I did additional debugging. I found a workaround:

$ python3 
/home/stefan/testing/py-par-dict/ NumbaTypeSafetyWarning: unsafe cast from uint64 to int64. Precision may be lost.
  tmp += par_dict_getitem(pdict, i)
- threads:  1 - time:  8.455 cputime:  8.46
- threads:  1 - time:  2.395 cputime:  2.40
- threads:  2 - time:  2.844 cputime:  5.69
- threads:  3 - time:  2.213 cputime:  6.64
- threads:  4 - time:  2.181 cputime:  8.72
- threads:  5 - time:  1.622 cputime:  8.11
- threads:  6 - time:  1.524 cputime:  9.15
- threads:  7 - time:  1.291 cputime:  9.04
- threads:  8 - time:  1.175 cputime:  9.40
- threads:  9 - time:  1.014 cputime:  9.13
- threads:  10 - time:  0.973 cputime:  9.73
- threads:  11 - time:  0.868 cputime:  9.55
- threads:  12 - time:  0.901 cputime:  10.81
- threads:  13 - time:  0.761 cputime:  9.89
- threads:  14 - time:  0.724 cputime:  10.14
- threads:  15 - time:  0.714 cputime:  10.72
- threads:  16 - time:  0.741 cputime:  11.86

What actually happens

If the never executed code is commented out, the variable dict is optimized away, so it is not unpacked from the state tuple. But, if the code is in, it is pulled in and somehow unpacked, even it is not accessed. Normally the optimizer should move the "unpack" step into the if condition like in my new implementation.

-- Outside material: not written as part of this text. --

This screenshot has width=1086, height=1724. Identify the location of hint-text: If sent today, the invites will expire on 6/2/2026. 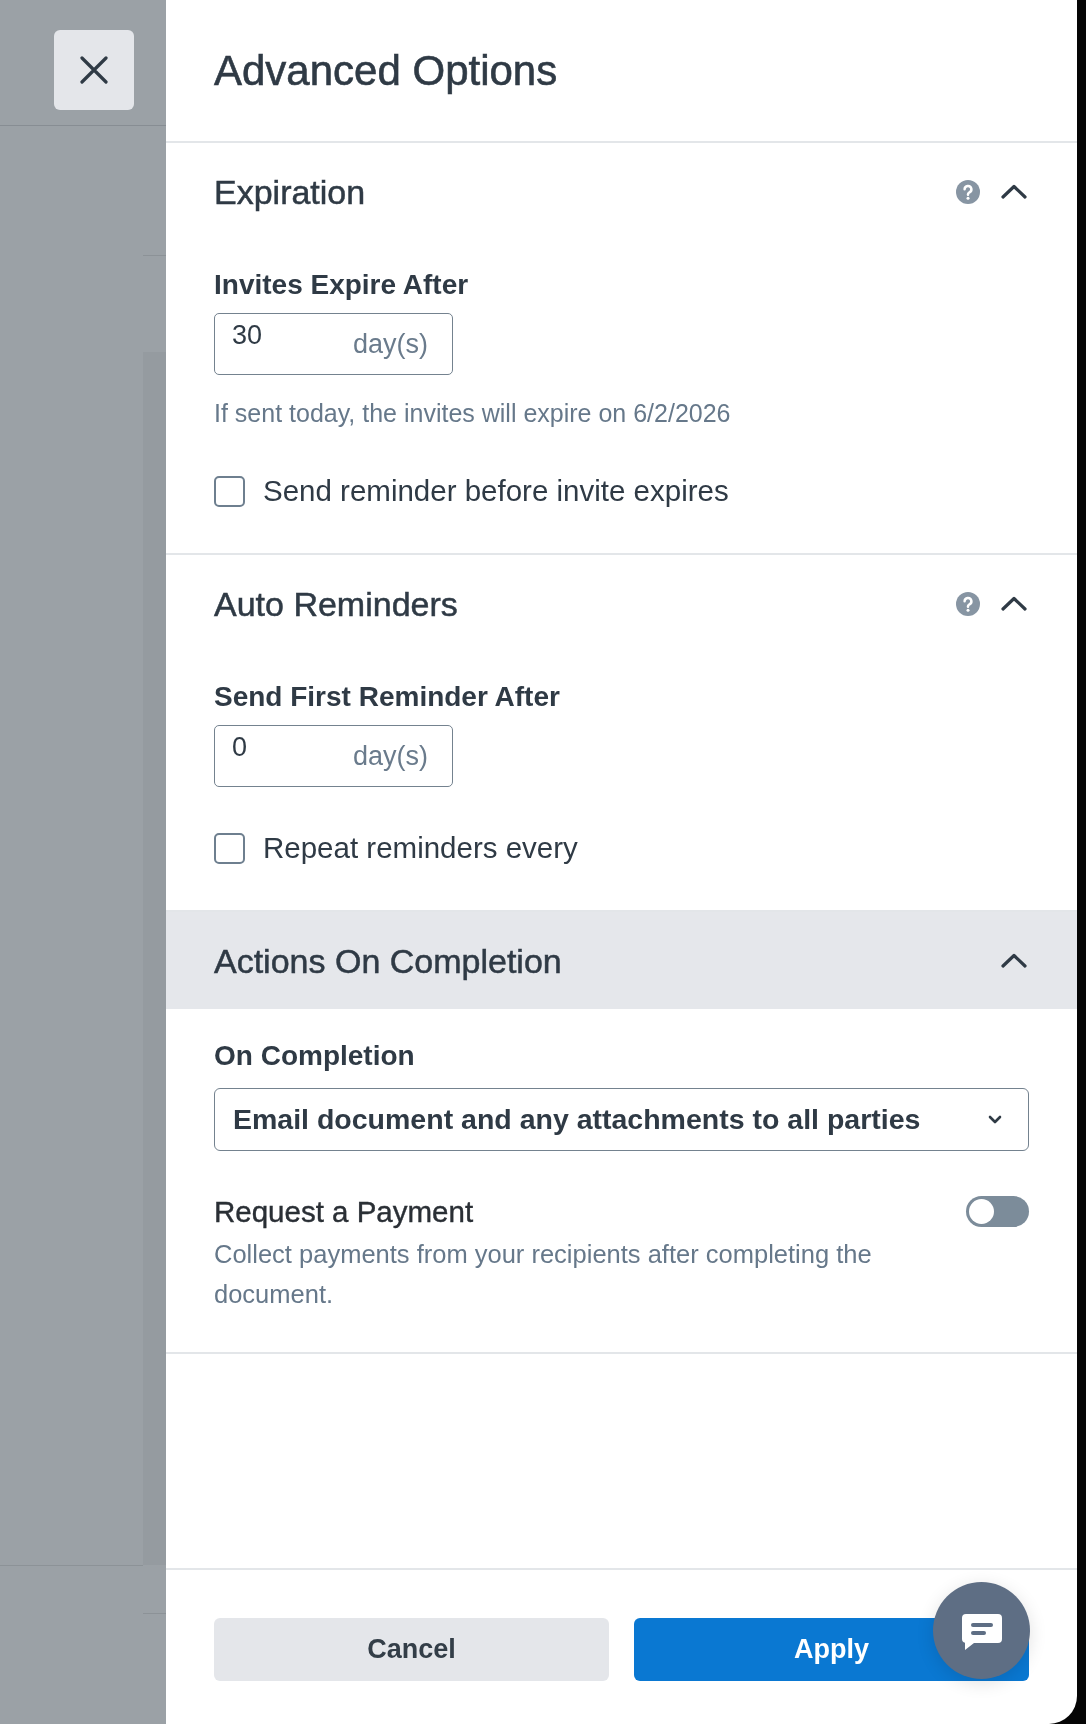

What is also a bit weird: Just pulling in the list of dictionaries dicts needs so many extra resources. Isn't it just a pointer to the list?

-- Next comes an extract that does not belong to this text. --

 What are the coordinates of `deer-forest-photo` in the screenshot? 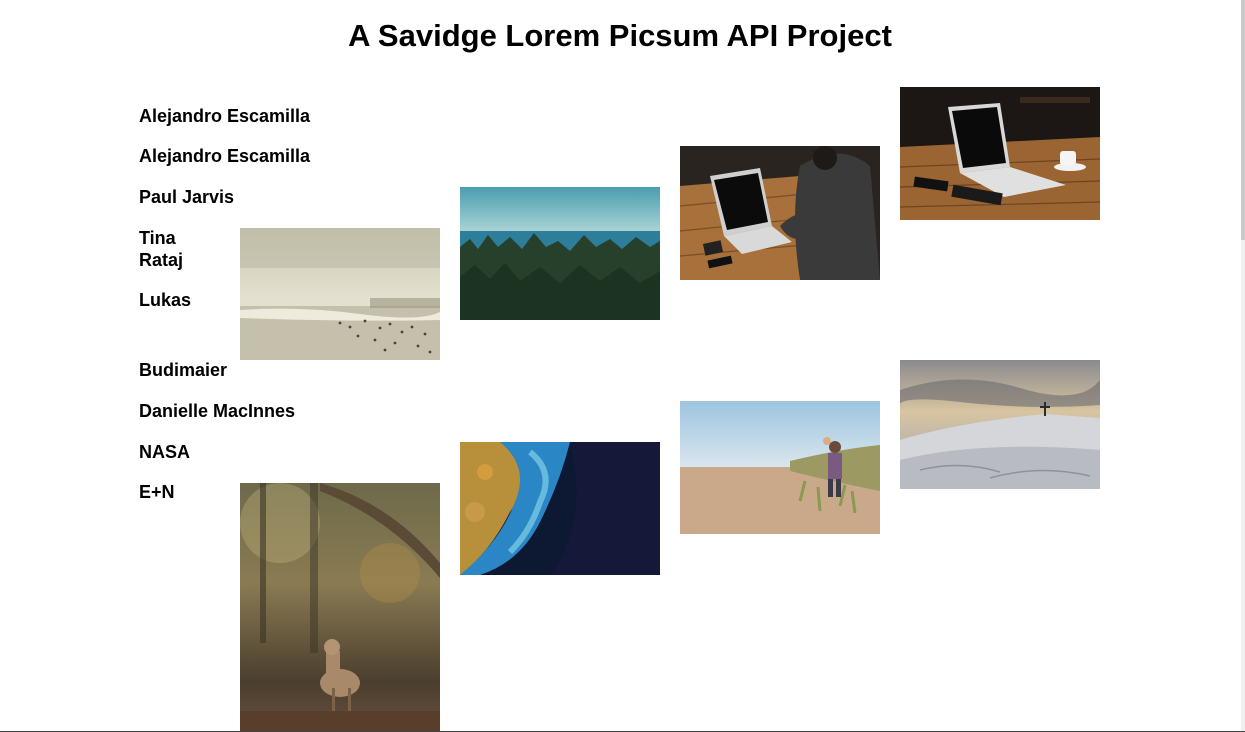 It's located at (340, 608).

koyomitan3 commented 2 weeks ago

I did some profiling and it seems that it does 308,789 extra allocations which is the equivalent number of allocations as running the code (so you basically run the function almost twice), and kind of aligns with the timings of the benchmarking you're doing. I also recommend you to not use time use something else like time.time() it's better to use time.perf_counter() or timeit dedicated file.

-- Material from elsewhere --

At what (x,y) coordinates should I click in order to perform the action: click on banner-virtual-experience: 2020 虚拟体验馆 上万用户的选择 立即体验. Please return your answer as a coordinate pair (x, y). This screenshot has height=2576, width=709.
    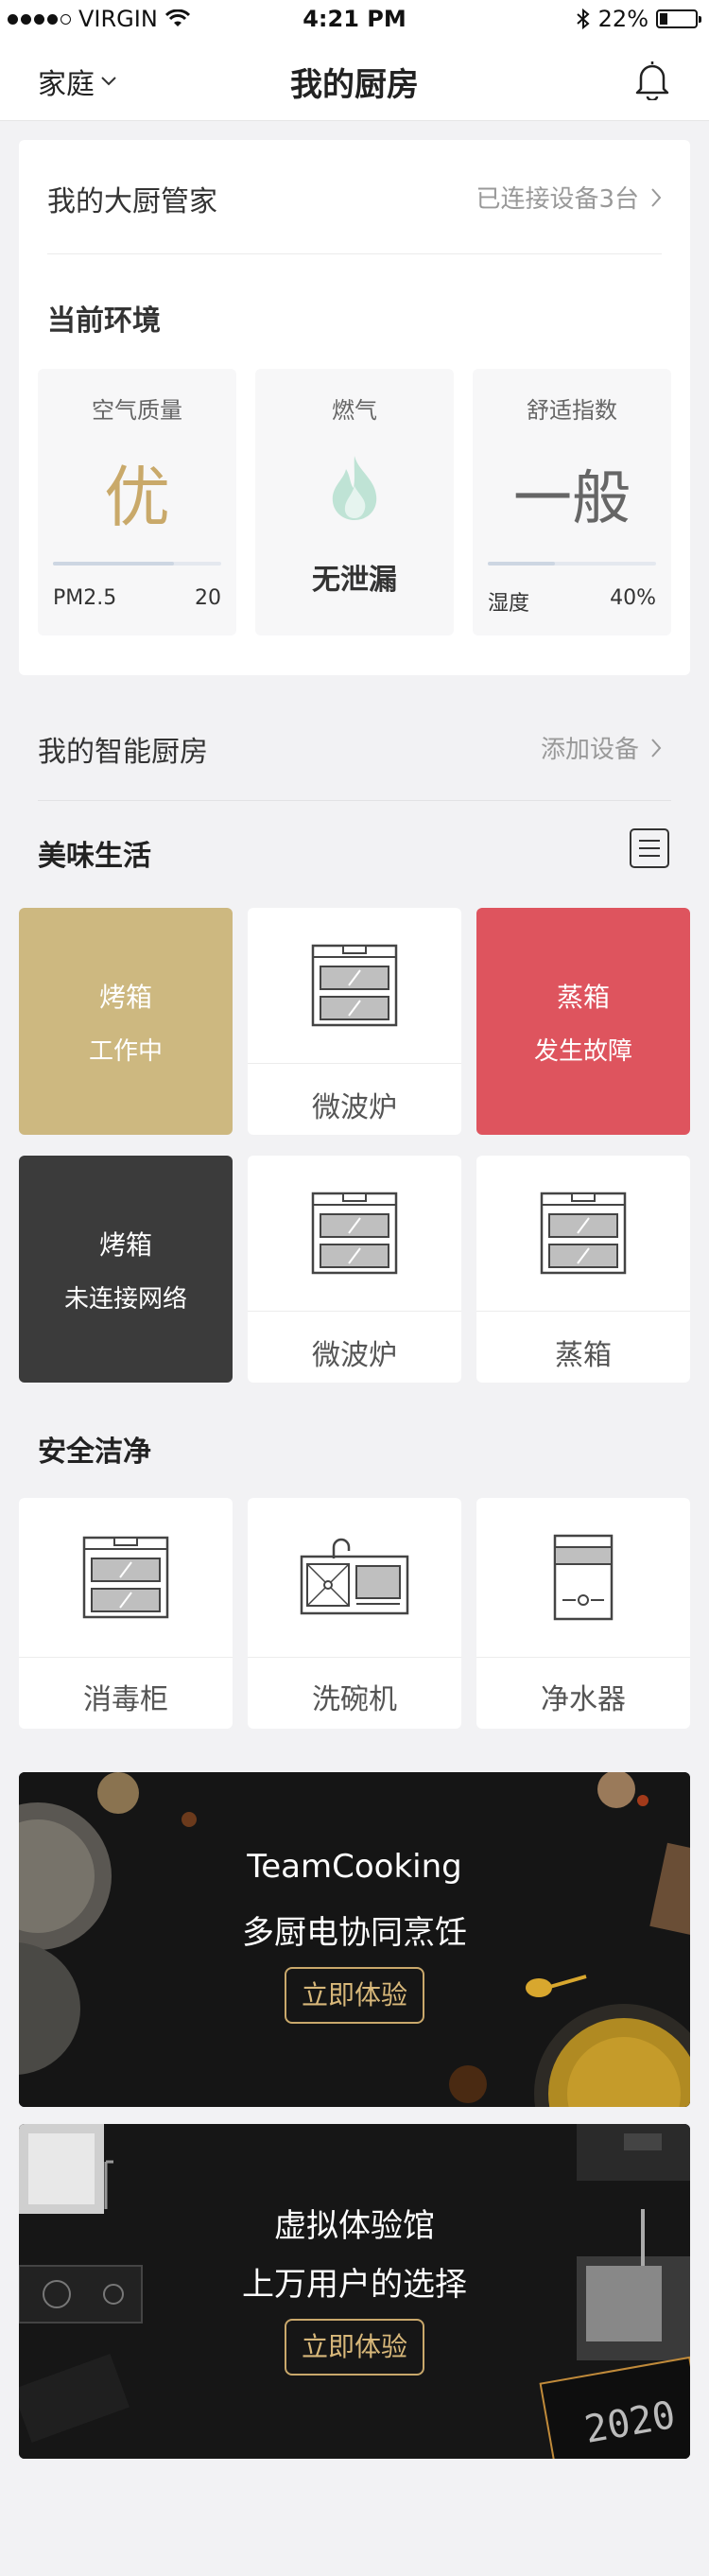
    Looking at the image, I should click on (354, 2292).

Command line: /home/user/.local/lib/python3.10/site-packages/memray/ run Start time: 2024-06-11 20:55:50.468000 End time: 2024-06-11 20:56:03.760000 Total number of allocations: 5758033 Total number of frames seen: 7712 Peak memory usage: 379.6 MiB Python allocator: pymalloc

Command line: /home/user/.local/lib/python3.10/site-packages/memray/ run Start time: 2024-06-11 20:58:21.480000 End time: 2024-06-11 20:58:39.027000 Total number of allocations: 6138822 Total number of frames seen: 7710 Peak memory usage: 381.0 MiB Python allocator: pymalloc

0xj2aDtnJT9770f3941ef36d0677-1337-776 0xHEaRqUMc8758f1adbdc903ce00-1331-801

TheTesla commented 2 weeks ago

I did the profiling again, now with may "fix"/workaround. The Total Memory is nearly doubled. I don't know why.

Bildschirmfoto vom 2024-06-14 11-22-43

Bildschirmfoto vom 2024-06-14 11-23-07

Bildschirmfoto vom 2024-06-14 11-23-21

TheTesla commented 17 hours ago

I found out, inline = 'always' doesn't change much:

$ python3
/home/stefan/testing/py-par-dict/ NumbaTypeSafetyWarning: unsafe cast from uint64 to int64. Precision may be lost.
  return dicts[hash(key)%nothrds][key]
- threads:  1 - time:  12.926 cputime:  12.93
- threads:  1 - time:  2.512 cputime:  2.51
- threads:  2 - time:  4.094 cputime:  8.19
- threads:  3 - time:  3.623 cputime:  10.87
- threads:  4 - time:  3.549 cputime:  14.20
- threads:  5 - time:  3.185 cputime:  15.93
- threads:  6 - time:  3.039 cputime:  18.24
- threads:  7 - time:  2.629 cputime:  18.40
- threads:  8 - time:  2.830 cputime:  22.64
- threads:  9 - time:  2.664 cputime:  23.97
- threads:  10 - time:  2.725 cputime:  27.25
- threads:  11 - time:  2.397 cputime:  26.37
- threads:  12 - time:  2.635 cputime:  31.62
- threads:  13 - time:  2.716 cputime:  35.31
- threads:  14 - time:  2.428 cputime:  33.99
- threads:  15 - time:  2.557 cputime:  38.36
- threads:  16 - time:  2.522 cputime:  40.35

I thought, it would optimize the state tuple away.